> **Exercise aim**
Set down the lines below, exactly, starting at the one that contains "Instruction: Click the" and stopping at the last line, inclusive. Omit pictures.
::::::
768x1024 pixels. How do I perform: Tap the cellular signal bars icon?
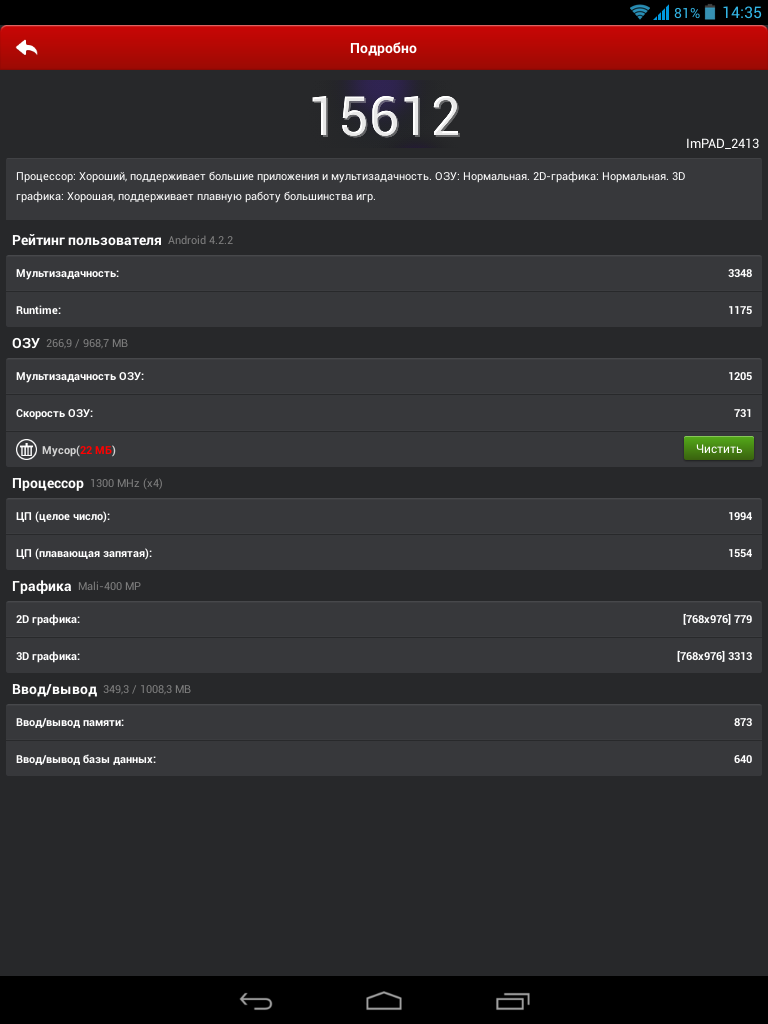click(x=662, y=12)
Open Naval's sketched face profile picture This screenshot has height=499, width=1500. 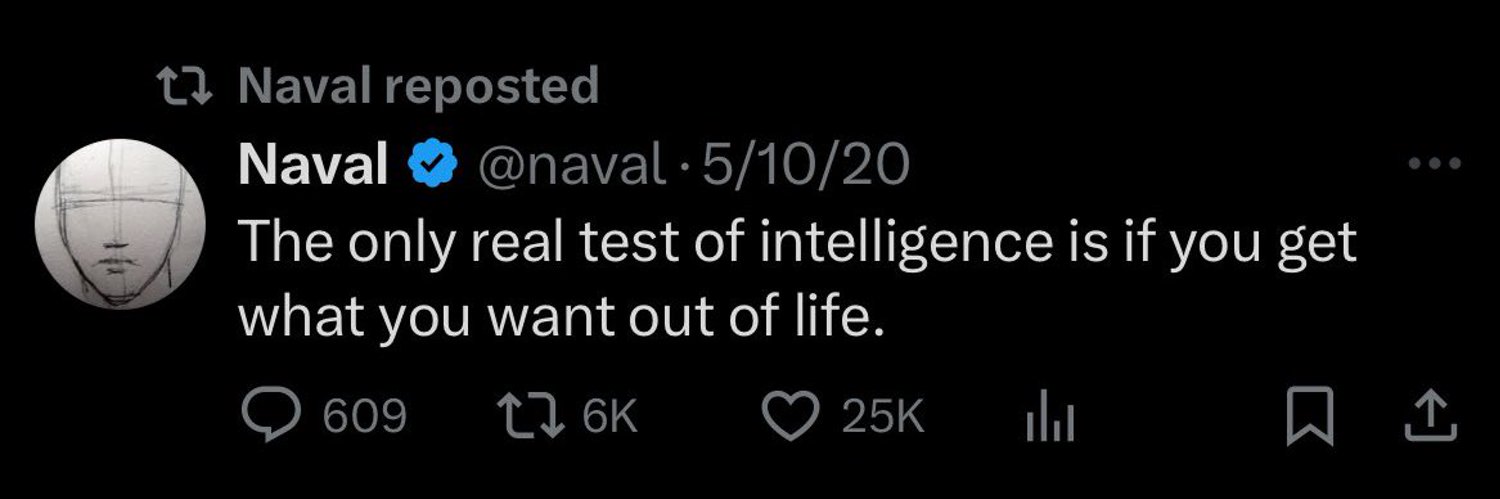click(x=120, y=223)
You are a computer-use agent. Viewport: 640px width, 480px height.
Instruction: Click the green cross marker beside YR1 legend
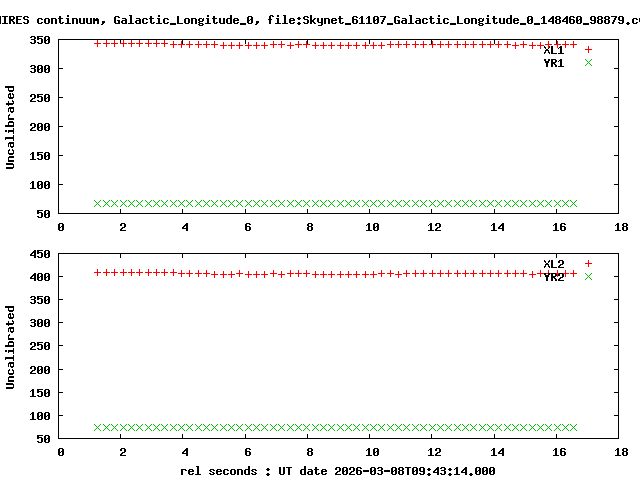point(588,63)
::::::
> **Answer below**
Instruction: Click the green cross marker beside YR1 legend
point(588,63)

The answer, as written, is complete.